Activity
Each record beneath this line is to be copied exactly.

(Stored records)
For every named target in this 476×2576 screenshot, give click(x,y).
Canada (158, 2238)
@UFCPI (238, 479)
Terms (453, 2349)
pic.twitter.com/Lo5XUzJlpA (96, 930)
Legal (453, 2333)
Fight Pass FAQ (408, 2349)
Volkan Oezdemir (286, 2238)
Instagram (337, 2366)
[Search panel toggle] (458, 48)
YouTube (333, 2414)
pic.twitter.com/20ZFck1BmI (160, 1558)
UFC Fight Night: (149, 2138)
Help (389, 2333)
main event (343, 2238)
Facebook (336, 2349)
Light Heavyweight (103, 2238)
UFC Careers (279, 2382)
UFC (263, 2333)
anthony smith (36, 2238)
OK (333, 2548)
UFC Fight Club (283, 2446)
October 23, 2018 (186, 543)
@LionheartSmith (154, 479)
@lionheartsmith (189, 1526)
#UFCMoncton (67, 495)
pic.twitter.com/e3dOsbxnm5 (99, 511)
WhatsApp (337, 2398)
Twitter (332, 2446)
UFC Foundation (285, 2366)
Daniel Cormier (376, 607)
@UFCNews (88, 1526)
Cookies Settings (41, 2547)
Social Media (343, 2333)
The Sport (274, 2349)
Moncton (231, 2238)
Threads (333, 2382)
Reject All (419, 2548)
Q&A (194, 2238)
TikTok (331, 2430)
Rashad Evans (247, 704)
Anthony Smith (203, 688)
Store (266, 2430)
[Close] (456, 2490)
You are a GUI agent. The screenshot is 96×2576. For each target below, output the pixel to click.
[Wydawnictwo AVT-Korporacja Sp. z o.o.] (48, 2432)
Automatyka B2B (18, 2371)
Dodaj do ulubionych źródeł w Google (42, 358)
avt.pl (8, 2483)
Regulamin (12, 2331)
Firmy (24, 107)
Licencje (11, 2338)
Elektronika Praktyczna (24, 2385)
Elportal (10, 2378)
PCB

Response
For every named target in this 476×2576 screenshot, give click(x,y).
Canada (158, 2238)
@UFCPI (238, 479)
Terms (453, 2349)
pic.twitter.com/Lo5XUzJlpA (96, 930)
Legal (453, 2333)
Fight Pass FAQ (408, 2349)
Volkan Oezdemir (286, 2238)
Instagram (337, 2366)
[Search panel toggle] (458, 48)
YouTube (333, 2414)
pic.twitter.com/20ZFck1BmI (160, 1558)
UFC Fight Night: (149, 2138)
Help (389, 2333)
main event (343, 2238)
Facebook (336, 2349)
Light Heavyweight (103, 2238)
UFC Careers (279, 2382)
UFC (263, 2333)
anthony smith (36, 2238)
OK (333, 2548)
UFC Fight Club (283, 2446)
October 23, 2018 (186, 543)
@LionheartSmith (154, 479)
@lionheartsmith (189, 1526)
#UFCMoncton (67, 495)
pic.twitter.com/e3dOsbxnm5 (99, 511)
WhatsApp (337, 2398)
Twitter (332, 2446)
UFC Foundation (285, 2366)
Daniel Cormier (376, 607)
@UFCNews (88, 1526)
Cookies Settings (41, 2547)
Social Media (343, 2333)
The Sport (274, 2349)
Moncton (231, 2238)
Threads (333, 2382)
Reject All (419, 2548)
Q&A (194, 2238)
TikTok (331, 2430)
Rashad Evans (247, 704)
Anthony Smith (203, 688)
Store (266, 2430)
[Close] (456, 2490)
You are a GUI agent. The screenshot is 96×2576. For each target below, output the pixel to click.
[Wydawnictwo AVT-Korporacja Sp. z o.o.] (48, 2432)
Automatyka B2B (18, 2371)
Dodaj do ulubionych źródeł w Google (42, 358)
avt.pl (8, 2483)
Regulamin (12, 2331)
Firmy (24, 107)
Licencje (11, 2338)
Elektronika Praktyczna (24, 2385)
Elportal (10, 2378)
PCB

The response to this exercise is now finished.